Decarb the weed. If you want. The process is called decarboxylation, and it’s necessary to “open up” your cannabis so the THC can get out. It’s easy to do – simply bake it on a cookie sheet at 225 degrees for about 40 minutes. But! But! If you properly follow the rest of the steps in this process, you won’t need to decarb; the fat and the boiling (see below) will do the work for you.  So this isn’t a necessary step, but it’s good for peace of mind, since activating the weed is probably the most difficult step here. And unless you forget you left the weed in the oven and burned it to cinders (don’t do this), there’s no danger of over-decarboxylation. 

Pot, not kettle. Since you’re making tea, your first instinct is gonna be to use a teakettle to boil your water, but for this project it’s better to use a saucepan. Having the wide open top of a saucepan will allow you to keep a better eye on your boil.

Grind the ganja. Separate out all the seeds and stems from your flower, then place the good bud into a food processor and grind. Start with a little under a gram of weed and grind it as finely as you can.

Activate, activate, activate! This is the part of the process that separates making cannabis tea from simply making tea – and it’s the part where you’re most likely to make a mistake. THC needs to bind with fat, otherwise your body can’t process it. So you’ll need to blend your ground bud with coconut oil or butter and stir it together so that everything is equally coated.

Once you’ve basically got a mixed ball of weed and fat, put it into a tea strainer and drop it into your saucepan with water, and bring it to a low boil. Double or even triple the amount of water you’d normally use for a cup of tea, since you’ll lose a good deal of it to evaporation.

Steep. Longer than you think you need to. Normal tea needs to steep for three or four minutes, maybe five if you want it strong. This tea is gonna need a lot more than that – something along the lines of 30 minutes. As with the fat, this step is necessary to activate the TCH in the cannabis – otherwise it won’t have any effect on you. This is also where keeping any actual tea separate from your cannabis is important – if you blend them, you remove your ability to control the strength your tea adds to the flavor. 

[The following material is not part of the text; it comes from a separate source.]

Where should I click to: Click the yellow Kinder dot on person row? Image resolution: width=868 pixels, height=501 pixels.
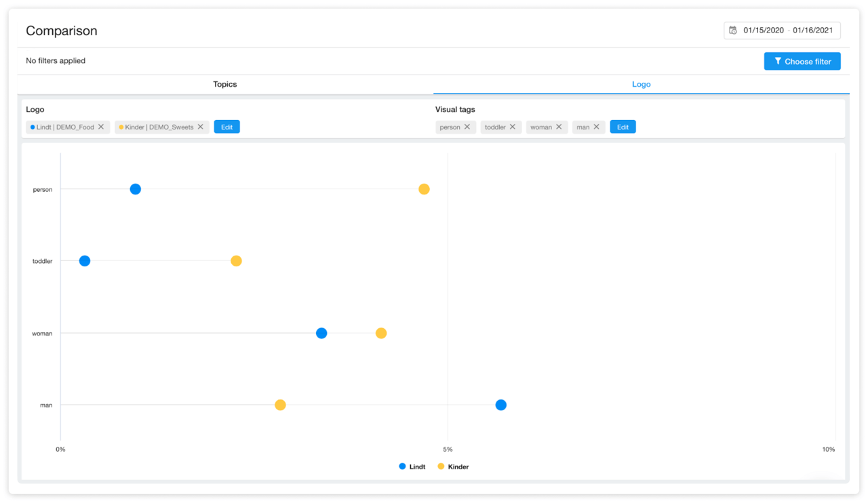424,189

ENJOY. After all that work, you earned it. When you’re waiting for the effects, remember that cannabis tea is essentially an edible – meaning it’ll take longer to feel. Give it an hour or so to kick in. If you don’t feel anything at all, there’s a good chance you didn’t activate your cannabis, so you may have to go back a few steps. You’ll get the hang of it.

A note on CBD tea. It’s a lot harder to make CBD-only tea, since the process of extracting the CBD on its own worth an entire how-to article. Using this process, the best approach might be to choose a CBD-balanced strain of cannabis, but even that will have some THC.